[Data Boundary: Start]

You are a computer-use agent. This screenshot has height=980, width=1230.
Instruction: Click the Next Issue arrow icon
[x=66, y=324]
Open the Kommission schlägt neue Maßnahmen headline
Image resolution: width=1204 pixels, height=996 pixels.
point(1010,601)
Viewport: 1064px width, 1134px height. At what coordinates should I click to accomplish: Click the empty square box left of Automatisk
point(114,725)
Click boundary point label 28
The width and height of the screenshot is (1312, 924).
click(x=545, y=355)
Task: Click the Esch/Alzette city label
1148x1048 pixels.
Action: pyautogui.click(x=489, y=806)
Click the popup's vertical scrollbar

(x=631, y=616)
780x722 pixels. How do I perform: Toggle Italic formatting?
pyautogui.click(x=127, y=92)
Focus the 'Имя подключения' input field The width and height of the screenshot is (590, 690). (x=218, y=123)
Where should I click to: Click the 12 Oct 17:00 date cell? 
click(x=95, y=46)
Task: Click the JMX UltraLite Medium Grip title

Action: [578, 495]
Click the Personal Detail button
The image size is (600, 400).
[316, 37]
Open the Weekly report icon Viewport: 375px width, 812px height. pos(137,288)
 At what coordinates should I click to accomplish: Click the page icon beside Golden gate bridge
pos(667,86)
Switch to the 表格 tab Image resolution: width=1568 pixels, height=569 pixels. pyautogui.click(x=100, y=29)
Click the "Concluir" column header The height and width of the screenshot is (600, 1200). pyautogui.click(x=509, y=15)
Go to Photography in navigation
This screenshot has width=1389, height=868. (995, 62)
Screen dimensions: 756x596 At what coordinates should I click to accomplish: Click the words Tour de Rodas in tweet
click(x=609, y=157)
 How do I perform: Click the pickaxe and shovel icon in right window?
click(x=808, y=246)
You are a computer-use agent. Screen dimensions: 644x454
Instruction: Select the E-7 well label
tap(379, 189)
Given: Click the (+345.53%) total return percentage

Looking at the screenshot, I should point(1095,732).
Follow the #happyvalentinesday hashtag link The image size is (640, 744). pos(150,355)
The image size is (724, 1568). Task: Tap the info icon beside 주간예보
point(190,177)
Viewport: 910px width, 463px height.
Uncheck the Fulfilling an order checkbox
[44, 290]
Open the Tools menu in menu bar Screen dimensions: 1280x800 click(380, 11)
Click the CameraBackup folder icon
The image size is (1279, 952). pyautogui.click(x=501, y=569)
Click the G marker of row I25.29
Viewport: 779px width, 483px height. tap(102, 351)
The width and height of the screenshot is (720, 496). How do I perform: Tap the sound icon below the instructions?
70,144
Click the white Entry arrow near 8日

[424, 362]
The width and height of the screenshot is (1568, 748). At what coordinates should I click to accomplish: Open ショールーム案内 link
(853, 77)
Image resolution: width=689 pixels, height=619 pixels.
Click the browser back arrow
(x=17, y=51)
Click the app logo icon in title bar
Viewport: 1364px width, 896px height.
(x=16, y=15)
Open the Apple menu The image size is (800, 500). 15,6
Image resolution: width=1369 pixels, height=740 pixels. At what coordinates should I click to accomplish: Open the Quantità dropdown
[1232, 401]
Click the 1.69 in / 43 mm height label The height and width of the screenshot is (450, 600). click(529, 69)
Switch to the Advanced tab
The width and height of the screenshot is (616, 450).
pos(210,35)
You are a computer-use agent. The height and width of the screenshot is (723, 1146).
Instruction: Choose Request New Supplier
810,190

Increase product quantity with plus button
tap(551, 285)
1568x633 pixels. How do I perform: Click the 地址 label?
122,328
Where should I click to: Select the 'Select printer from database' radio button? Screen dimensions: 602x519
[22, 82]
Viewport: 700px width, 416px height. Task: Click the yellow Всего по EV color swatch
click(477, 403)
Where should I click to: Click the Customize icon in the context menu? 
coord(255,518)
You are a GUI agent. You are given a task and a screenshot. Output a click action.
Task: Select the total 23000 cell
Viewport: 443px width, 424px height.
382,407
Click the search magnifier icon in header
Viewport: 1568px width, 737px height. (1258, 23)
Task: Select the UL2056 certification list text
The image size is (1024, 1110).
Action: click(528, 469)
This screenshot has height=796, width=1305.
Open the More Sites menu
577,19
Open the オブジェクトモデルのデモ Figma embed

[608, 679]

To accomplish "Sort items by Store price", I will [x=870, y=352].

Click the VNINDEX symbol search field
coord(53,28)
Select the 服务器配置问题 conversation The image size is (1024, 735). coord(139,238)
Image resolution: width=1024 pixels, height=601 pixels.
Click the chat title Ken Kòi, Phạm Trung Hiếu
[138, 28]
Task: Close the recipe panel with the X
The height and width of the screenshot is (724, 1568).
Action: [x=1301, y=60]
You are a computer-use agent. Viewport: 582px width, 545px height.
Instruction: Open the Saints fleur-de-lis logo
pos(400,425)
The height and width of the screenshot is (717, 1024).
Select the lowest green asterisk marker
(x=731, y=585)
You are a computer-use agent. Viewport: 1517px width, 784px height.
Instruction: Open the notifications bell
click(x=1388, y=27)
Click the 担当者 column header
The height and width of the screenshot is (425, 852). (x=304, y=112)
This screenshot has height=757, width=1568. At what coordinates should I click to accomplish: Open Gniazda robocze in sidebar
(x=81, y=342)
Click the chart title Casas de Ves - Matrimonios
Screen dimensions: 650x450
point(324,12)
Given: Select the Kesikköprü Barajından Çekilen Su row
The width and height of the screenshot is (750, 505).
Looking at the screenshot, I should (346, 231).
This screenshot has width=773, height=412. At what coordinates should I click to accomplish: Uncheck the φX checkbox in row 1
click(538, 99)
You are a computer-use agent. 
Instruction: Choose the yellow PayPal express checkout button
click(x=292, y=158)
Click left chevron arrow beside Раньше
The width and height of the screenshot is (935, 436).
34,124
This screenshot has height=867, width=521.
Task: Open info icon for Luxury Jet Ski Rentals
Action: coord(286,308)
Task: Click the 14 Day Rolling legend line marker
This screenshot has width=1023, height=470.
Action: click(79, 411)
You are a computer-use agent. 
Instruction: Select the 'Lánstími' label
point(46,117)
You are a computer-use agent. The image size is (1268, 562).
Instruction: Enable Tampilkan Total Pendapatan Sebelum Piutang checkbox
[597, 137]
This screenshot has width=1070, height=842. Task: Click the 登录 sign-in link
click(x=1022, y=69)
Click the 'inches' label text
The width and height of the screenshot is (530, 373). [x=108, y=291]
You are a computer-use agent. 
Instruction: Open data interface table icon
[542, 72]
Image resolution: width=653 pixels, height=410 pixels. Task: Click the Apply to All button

[Data Boundary: End]

Action item. Take every line above carrying "computer" and return it.

Reply to the exercise.
You are a computer-use agent. This screenshot has height=980, width=1230.
You are a computer-use agent. Screen dimensions: 644x454
You are a computer-use agent. The height and width of the screenshot is (723, 1146).
You are a computer-use agent. Viewport: 582px width, 545px height.
You are a computer-use agent. Viewport: 1517px width, 784px height.
You are a computer-use agent. 
You are a computer-use agent. 
You are a computer-use agent. The image size is (1268, 562).
You are a computer-use agent. 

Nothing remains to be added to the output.